■ **TASK ITEM**: An exact, complete copy of the entries is needed, with the pictures left out.

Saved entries
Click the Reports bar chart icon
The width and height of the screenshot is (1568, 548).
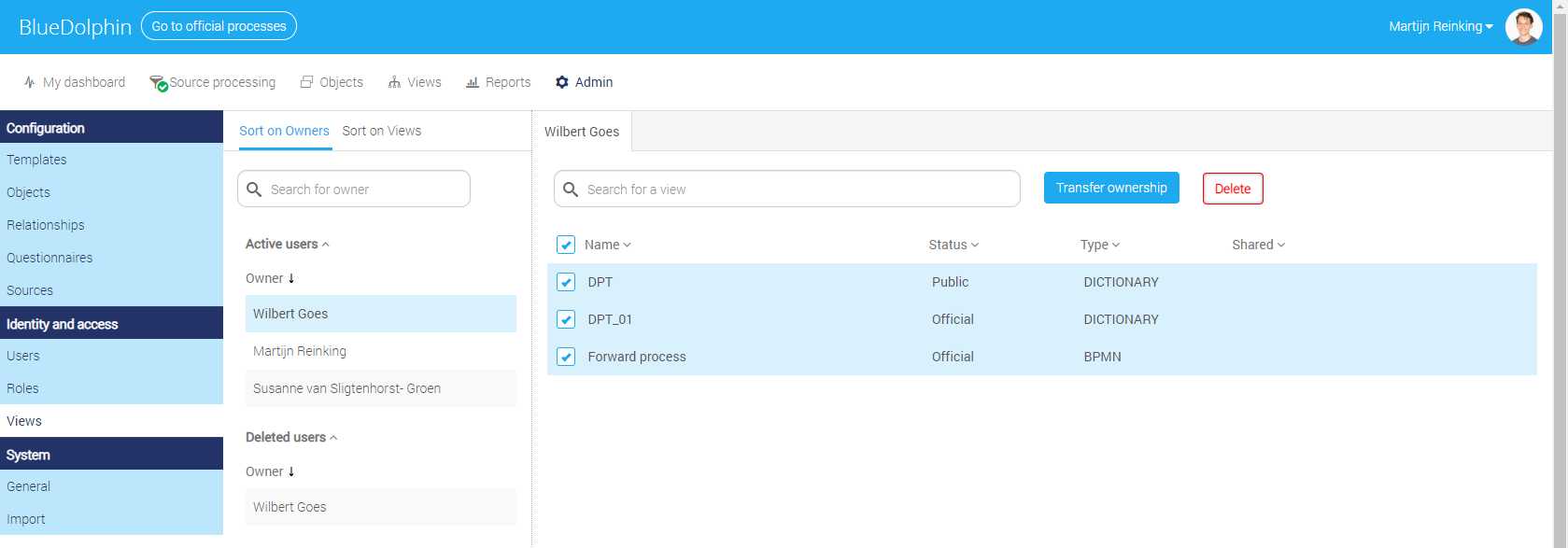[473, 82]
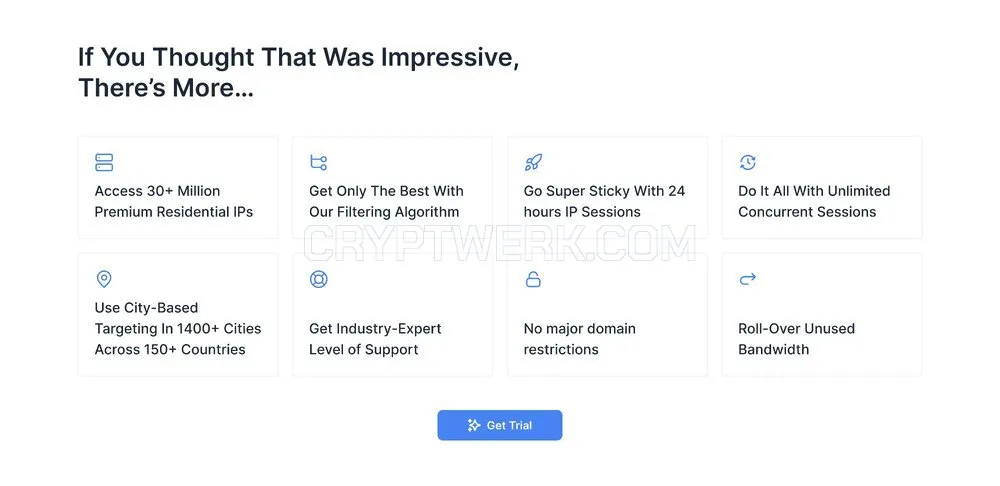1000x486 pixels.
Task: Click the CRYPTWERK.COM watermark text
Action: (500, 244)
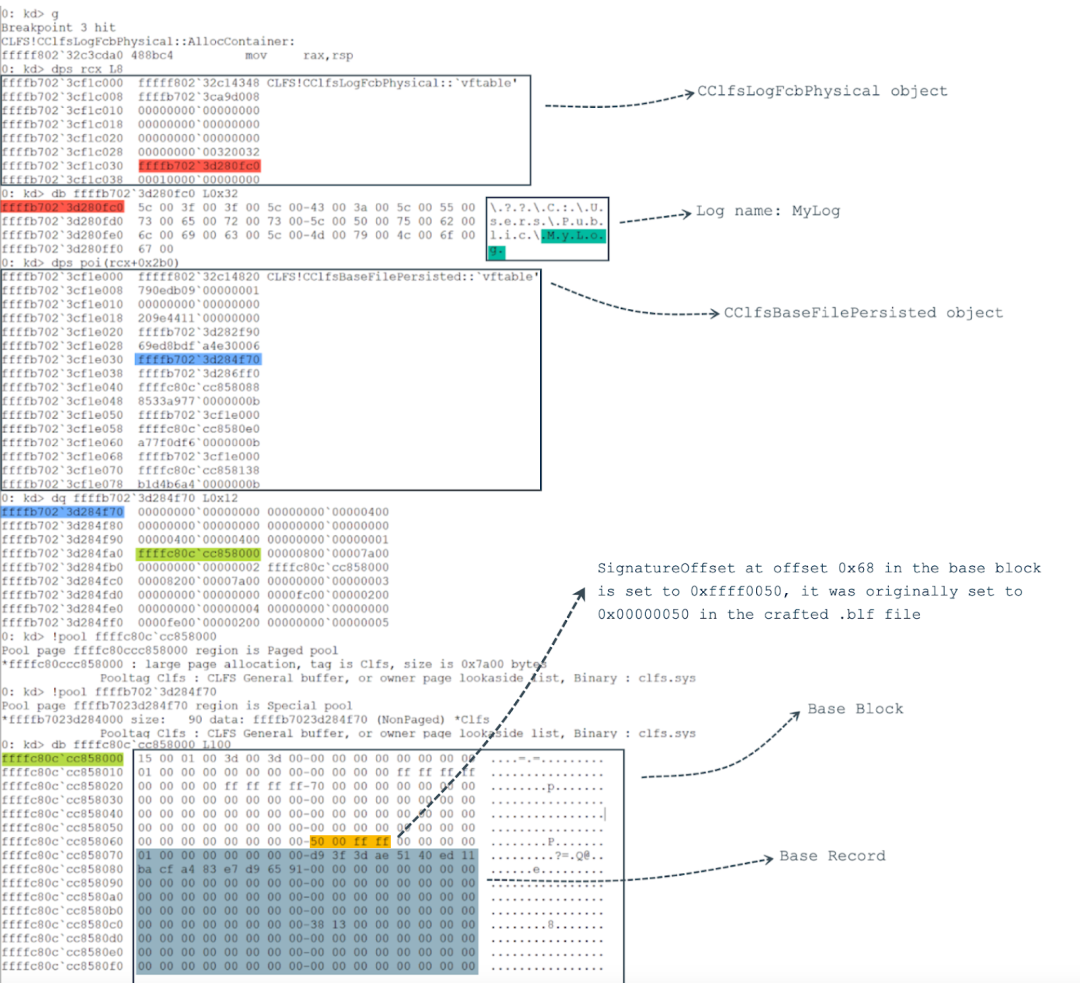The height and width of the screenshot is (983, 1080).
Task: Click the CClfsBaseFilePersisted object annotation label
Action: (x=862, y=313)
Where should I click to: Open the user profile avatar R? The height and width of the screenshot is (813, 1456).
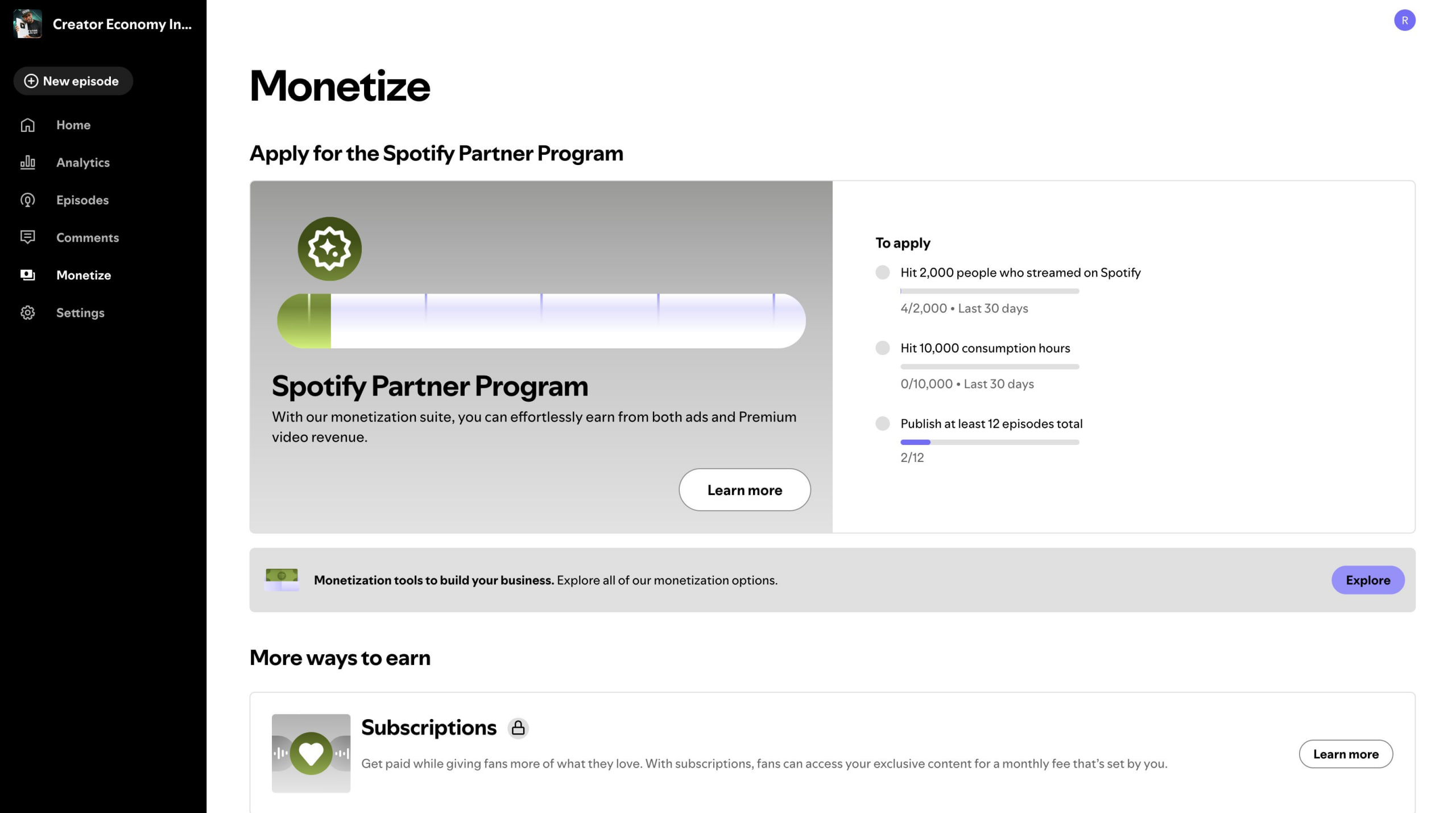[1404, 20]
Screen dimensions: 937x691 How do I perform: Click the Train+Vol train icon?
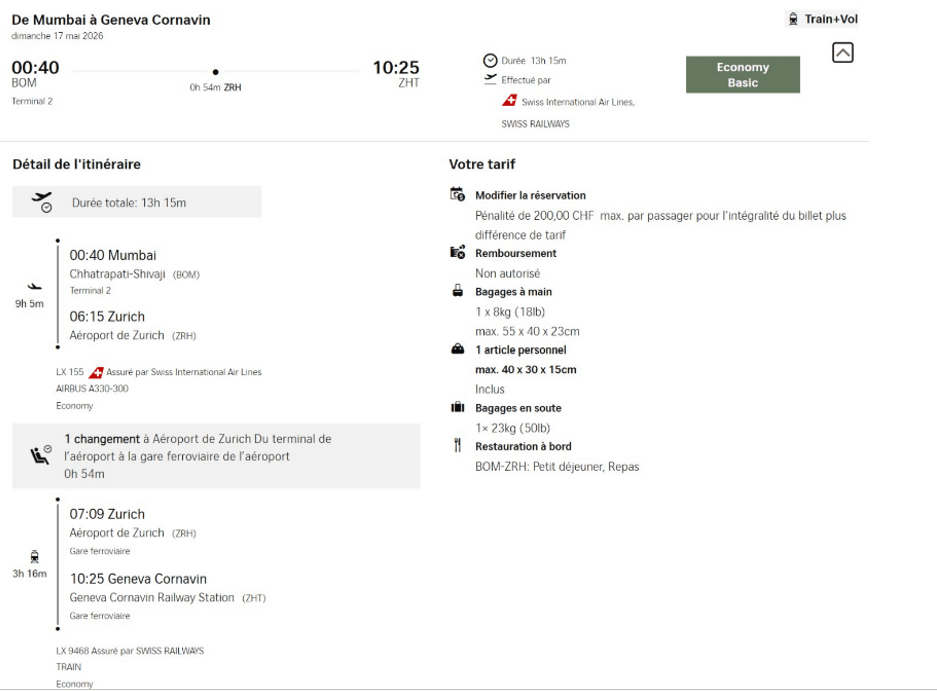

■ **RESPONSE TO THE EXERCISE**:
Click the Reports bar chart icon
The width and height of the screenshot is (1568, 548).
[473, 82]
1000x486 pixels.
Task: Click the CRYPTWERK.COM watermark text
Action: (500, 244)
The height and width of the screenshot is (983, 1080).
Task: Click the CClfsBaseFilePersisted object annotation label
Action: (x=862, y=313)
Where should I click to: Open the user profile avatar R? The height and width of the screenshot is (813, 1456).
[1404, 20]
Screen dimensions: 937x691 How do I perform: Click the Train+Vol train icon?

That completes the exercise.